*Work order:*
Nothing but the lines from the one with "Click the Online Directory heading" through the final line of the listing should appear in the answer, each copied exactly.

Segment Open

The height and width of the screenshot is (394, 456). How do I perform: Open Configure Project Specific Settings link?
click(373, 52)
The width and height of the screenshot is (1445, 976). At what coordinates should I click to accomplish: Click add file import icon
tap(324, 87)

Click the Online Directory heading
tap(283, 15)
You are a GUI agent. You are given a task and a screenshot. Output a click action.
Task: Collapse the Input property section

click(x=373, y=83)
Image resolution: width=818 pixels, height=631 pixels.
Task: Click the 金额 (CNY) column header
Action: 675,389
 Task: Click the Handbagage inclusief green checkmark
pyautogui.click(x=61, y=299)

Segment Closed

*Task output:*
Click the Online Directory heading
tap(283, 15)
You are a GUI agent. You are given a task and a screenshot. Output a click action.
Task: Collapse the Input property section

click(x=373, y=83)
Image resolution: width=818 pixels, height=631 pixels.
Task: Click the 金额 (CNY) column header
Action: 675,389
 Task: Click the Handbagage inclusief green checkmark
pyautogui.click(x=61, y=299)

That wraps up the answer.